#### Work to complete:
Please restate word for word only the lines that start at the one containing "1528x1146 pixels." and continue to the final line of the material.

#### Provided entries:
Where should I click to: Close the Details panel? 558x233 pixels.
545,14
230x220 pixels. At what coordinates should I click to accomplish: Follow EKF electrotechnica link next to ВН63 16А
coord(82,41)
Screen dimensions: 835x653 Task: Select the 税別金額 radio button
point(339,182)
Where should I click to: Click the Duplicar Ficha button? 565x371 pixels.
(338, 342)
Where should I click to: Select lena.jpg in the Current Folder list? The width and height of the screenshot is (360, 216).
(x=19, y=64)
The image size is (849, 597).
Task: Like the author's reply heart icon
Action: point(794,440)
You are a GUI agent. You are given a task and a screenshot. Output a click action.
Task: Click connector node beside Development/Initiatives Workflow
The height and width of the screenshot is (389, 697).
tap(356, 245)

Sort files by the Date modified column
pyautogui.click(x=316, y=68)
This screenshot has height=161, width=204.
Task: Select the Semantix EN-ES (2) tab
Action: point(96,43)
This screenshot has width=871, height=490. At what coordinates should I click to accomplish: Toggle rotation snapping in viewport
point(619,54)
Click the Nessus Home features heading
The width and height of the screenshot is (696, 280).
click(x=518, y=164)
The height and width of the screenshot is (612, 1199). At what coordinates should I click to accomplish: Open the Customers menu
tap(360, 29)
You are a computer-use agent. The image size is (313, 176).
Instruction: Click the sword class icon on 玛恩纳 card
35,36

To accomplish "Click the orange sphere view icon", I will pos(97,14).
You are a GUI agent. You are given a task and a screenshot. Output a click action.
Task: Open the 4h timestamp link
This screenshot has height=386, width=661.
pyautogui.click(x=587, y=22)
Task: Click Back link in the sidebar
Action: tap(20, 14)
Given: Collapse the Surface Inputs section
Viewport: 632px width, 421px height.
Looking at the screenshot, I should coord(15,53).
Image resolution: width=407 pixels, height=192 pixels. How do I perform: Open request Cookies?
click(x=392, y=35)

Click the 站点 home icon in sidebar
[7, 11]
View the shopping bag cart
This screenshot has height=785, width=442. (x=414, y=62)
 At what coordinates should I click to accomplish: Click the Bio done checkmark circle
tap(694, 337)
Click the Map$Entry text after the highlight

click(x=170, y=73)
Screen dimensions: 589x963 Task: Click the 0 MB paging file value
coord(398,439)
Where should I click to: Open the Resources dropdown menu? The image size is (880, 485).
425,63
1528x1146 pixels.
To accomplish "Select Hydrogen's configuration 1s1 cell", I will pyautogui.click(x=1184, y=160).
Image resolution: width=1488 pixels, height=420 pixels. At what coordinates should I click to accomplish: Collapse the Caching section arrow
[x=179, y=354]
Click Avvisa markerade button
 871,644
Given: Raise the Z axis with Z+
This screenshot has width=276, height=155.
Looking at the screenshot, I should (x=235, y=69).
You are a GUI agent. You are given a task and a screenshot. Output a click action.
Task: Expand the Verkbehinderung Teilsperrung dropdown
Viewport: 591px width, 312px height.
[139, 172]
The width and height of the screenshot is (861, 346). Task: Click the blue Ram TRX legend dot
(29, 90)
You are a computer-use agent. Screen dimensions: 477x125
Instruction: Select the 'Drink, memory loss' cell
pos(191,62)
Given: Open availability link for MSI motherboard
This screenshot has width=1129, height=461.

#### Expected answer:
1528x1146 pixels.
To accomplish "Select Hydrogen's configuration 1s1 cell", I will pyautogui.click(x=1184, y=160).
Image resolution: width=1488 pixels, height=420 pixels. At what coordinates should I click to accomplish: Collapse the Caching section arrow
[x=179, y=354]
Click Avvisa markerade button
 871,644
Given: Raise the Z axis with Z+
This screenshot has width=276, height=155.
Looking at the screenshot, I should (x=235, y=69).
You are a GUI agent. You are given a task and a screenshot. Output a click action.
Task: Expand the Verkbehinderung Teilsperrung dropdown
Viewport: 591px width, 312px height.
[139, 172]
The width and height of the screenshot is (861, 346). Task: Click the blue Ram TRX legend dot
(29, 90)
You are a computer-use agent. Screen dimensions: 477x125
Instruction: Select the 'Drink, memory loss' cell
pos(191,62)
Given: Open availability link for MSI motherboard
This screenshot has width=1129, height=461.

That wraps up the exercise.